Ichsan Malik yang berbicara pada Seminar Nasional Membangun Budaya Perdamaian Berbasis Budaya Lokal sebagai rangkaian dari acara International Peace Day itu mengatakan pada dasarnya penyelesaian konflik Poso itu tidak pernah tuntas oleh pemerintah dan masyarakat, dan hal itu yang menyebabkan masih potensialnya konflik kekerasan di daerah penghasil kayu ebony itu.
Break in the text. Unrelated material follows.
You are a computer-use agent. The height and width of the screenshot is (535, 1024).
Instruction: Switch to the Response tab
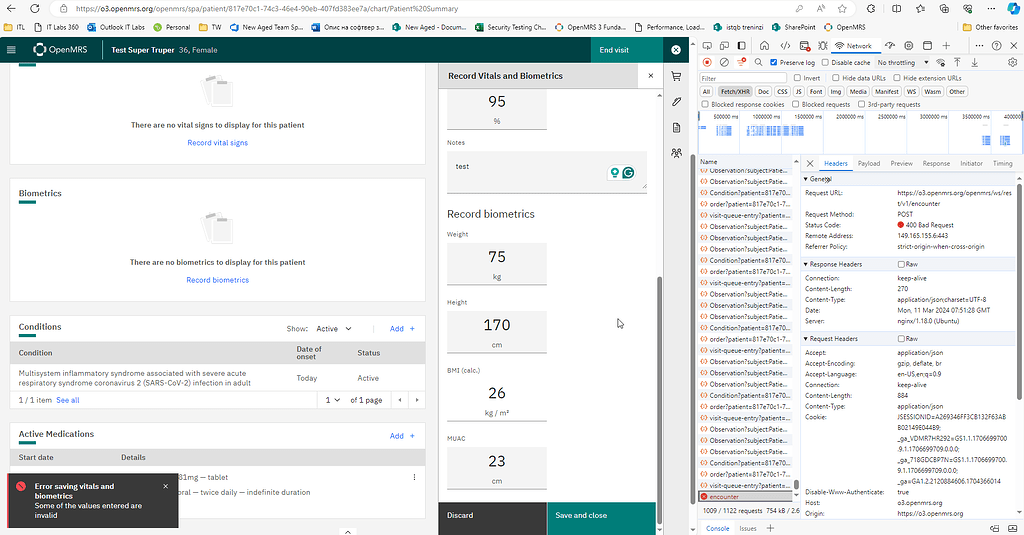click(936, 163)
Menurut Ichsan Malik yang juga penggagas Baku Bae Maluku ini, pemerintah pusat tidak sensitif ketika bekerjsama dengan pemerintah lokal, sehingga menimbulkan masalah baru pasca konflik, yakni tumbuhnya budaya korupsi pada bantuan dana kemanusiaan untuk pengungsi dan dana rekosntruksi Poso.

"Sebetulnya pemerintah lokal sedang 'sakit' karena konflik. Tapi, pemerintah pusat justru tidak melakukan kerjasama yang efektif. Akibatnya, terjadi mega korupsi pada sejumlah bantuan kemanusiaan," kata Ichsan Malik.

Dalam catatan Yayasan Tanah Merdeka Palu, menyebutkan bahwa sejak tahun 2001, pemerintah pusat telah menyalurkan dana bantuan untuk Poso lebih dari Rp 100 miliar. Bantuan tersebut meliputi jaminan hidup (jadup) dan bekal hidup (bedup), bahan bangunan rumah (BBR), dana
pemulangan pengungsi, santunan korban, dan dana lauk pauk. Yang total bantuan itu ditaksir mencapai Rp 168 milyar.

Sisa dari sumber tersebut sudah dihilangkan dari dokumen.